**About this task:** Look below for the line that has "This screenshot has width=875, height=824."; output exactly from it through the line that has "output to Results", and leave the pictures out.

**Information provided:**
_ _ _ _ _ _ _

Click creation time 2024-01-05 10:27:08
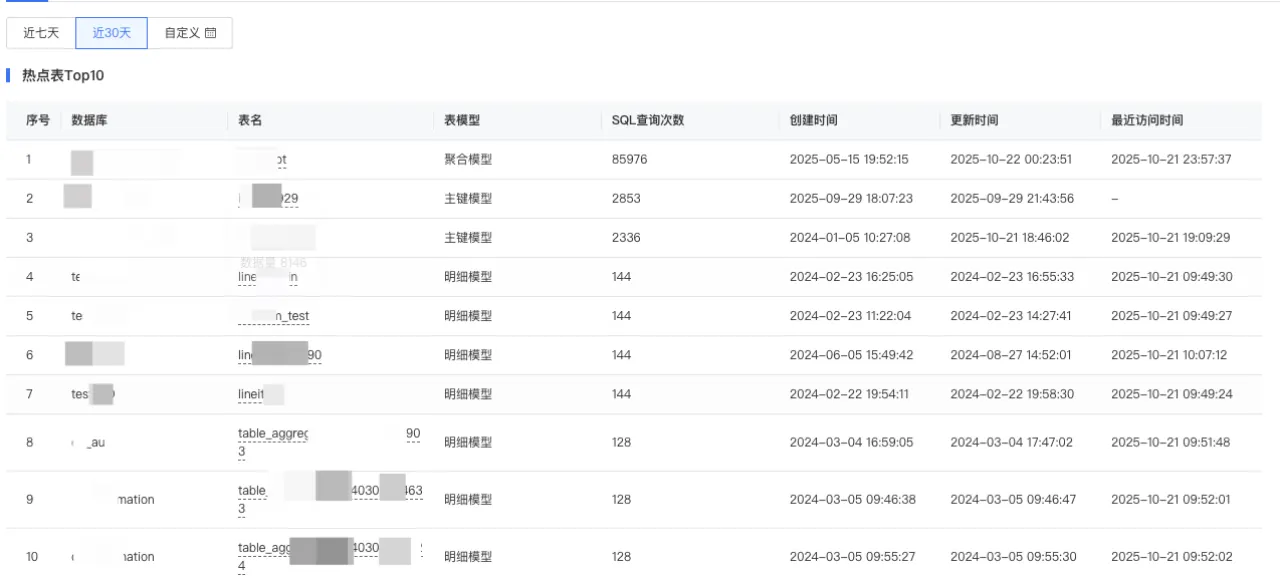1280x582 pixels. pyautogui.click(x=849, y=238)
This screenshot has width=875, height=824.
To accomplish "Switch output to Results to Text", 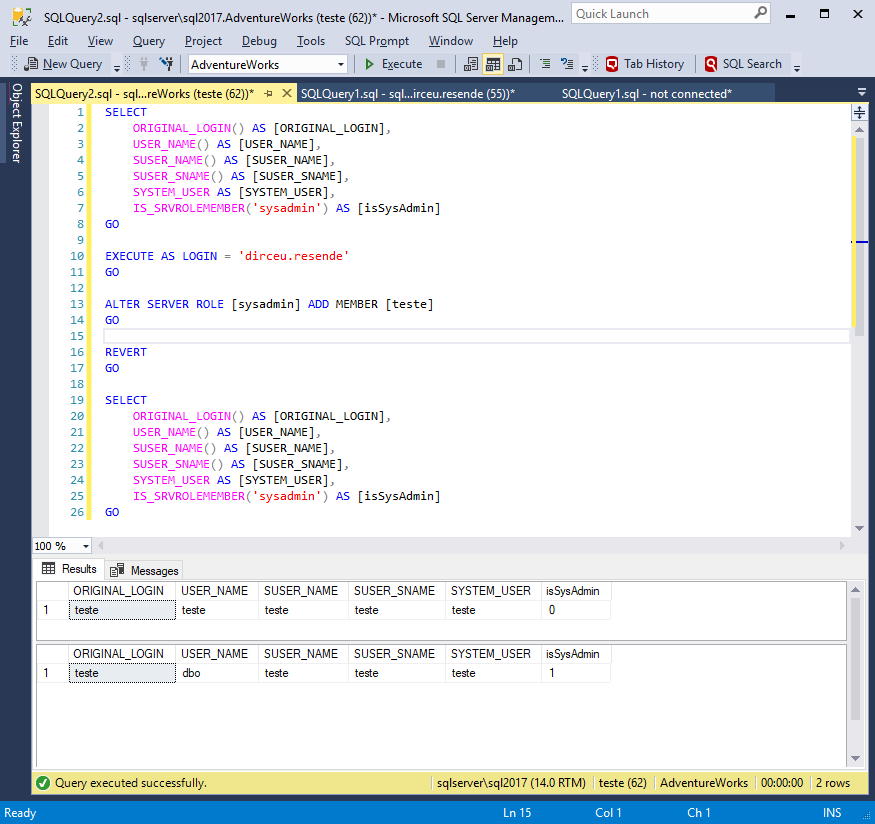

_ _ _ _ _ _ _

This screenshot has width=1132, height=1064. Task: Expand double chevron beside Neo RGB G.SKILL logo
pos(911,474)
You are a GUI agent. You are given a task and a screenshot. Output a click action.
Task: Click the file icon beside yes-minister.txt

_ _ _ _ _ _ _

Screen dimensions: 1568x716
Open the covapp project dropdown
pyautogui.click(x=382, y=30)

_ _ _ _ _ _ _

**Problem solution:**
This screenshot has width=875, height=824.
To accomplish "Switch output to Results to Text", 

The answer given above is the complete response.